Cynthia, my first thought would be the heat would be a bad application. Maybe an outdoor sign vinyl. Maybe someone else will chime in. Mike


----------



## Cynthia (Jan 5, 2007)

GHEENEE1 said:


> Cynthia, my first thought would be the heat would be a bad application. Maybe an outdoor sign vinyl. Maybe someone else will chime in. Mike


Yes, Mike, that was my thought also; however, I am not sure if sign vinyl will stick to the mat (it is also waffled-textured). Thanks for the help. Any other ideas out there?


----------



## EMBDenton (May 4, 2007)

We have applied to yoga mats with out a problem.

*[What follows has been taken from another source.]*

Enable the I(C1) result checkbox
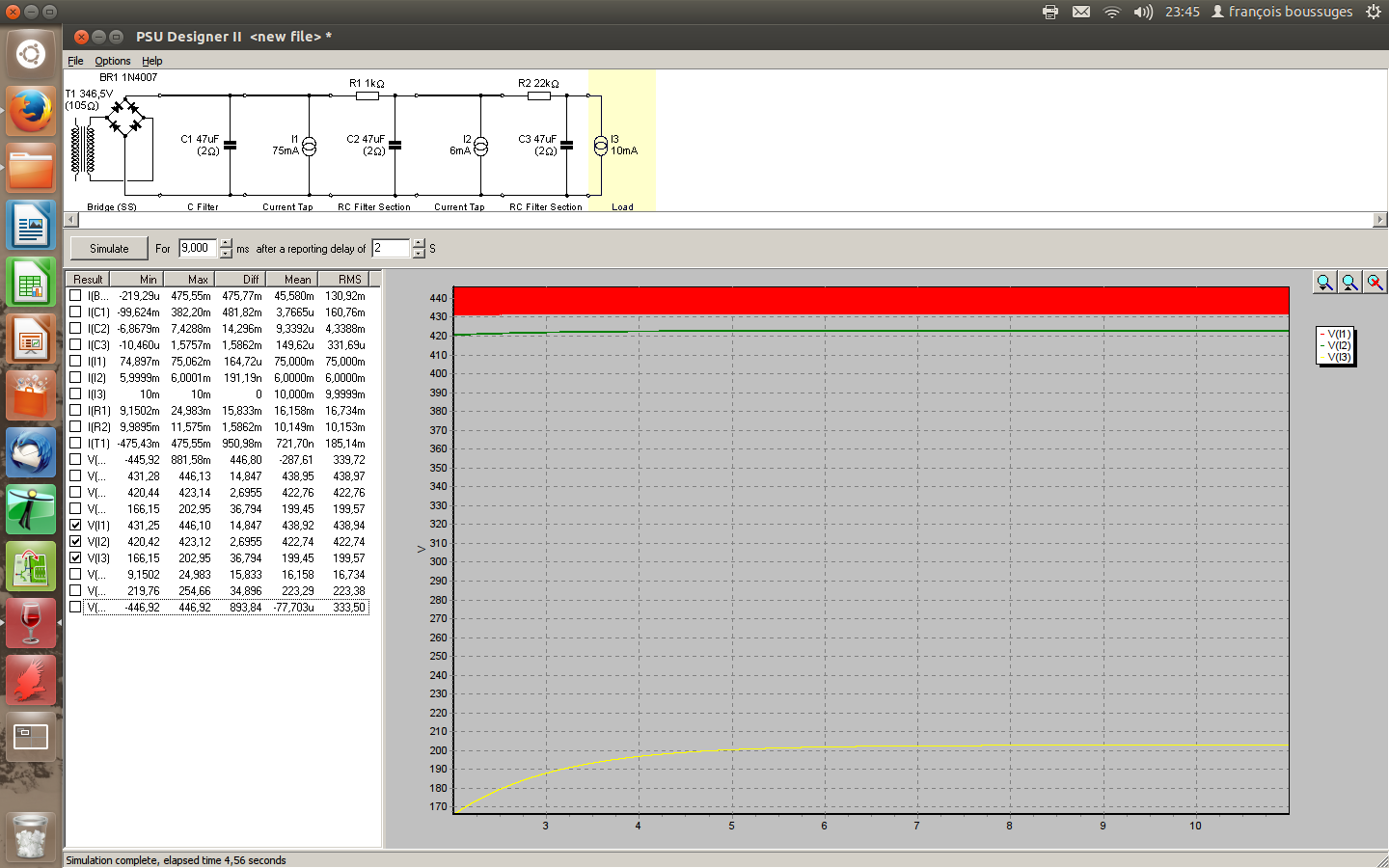Viewport: 1389px width, 868px height. (75, 312)
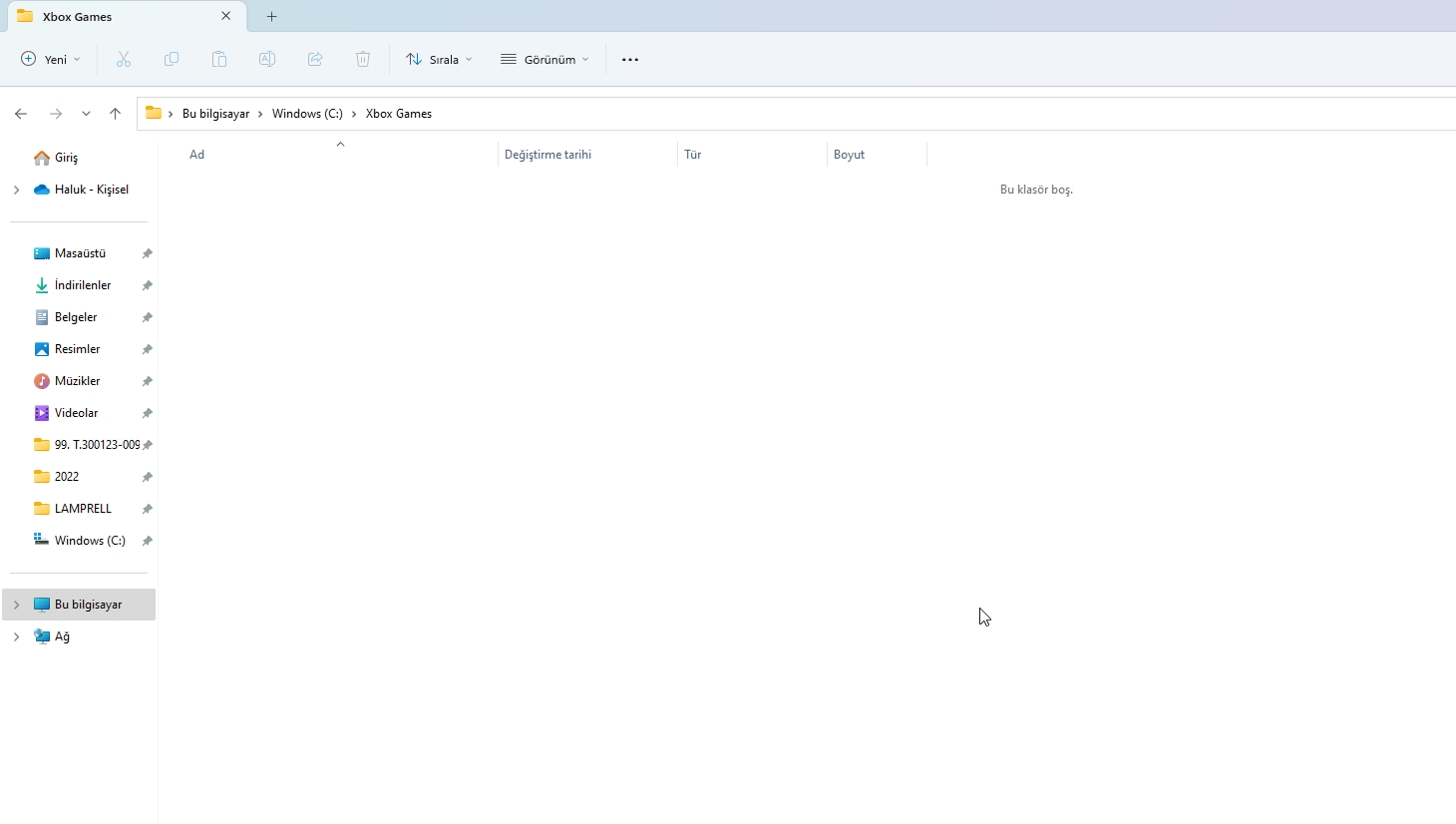Click the Copy icon in toolbar
This screenshot has height=824, width=1456.
tap(172, 60)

Used t-shirt vinyl (theraflex) and set the press at a lower temp (200) than what we do shirts at (350). Either cut a Teflon sheet larger than the press, or use a sheet to prevent the heat from transferring beyond the edges of the press, on to the vinyl mat surface. Just press it for about 10 sec, and repeat a couple of times. Anything with a texture (and yes vinyl maps do have a texture, albeit ever-so slight). Did try with outdoor vinyl but they eventually pealed off the map (moisture, being rubbed around the edges too much) so tried the heat press and worked great.


----------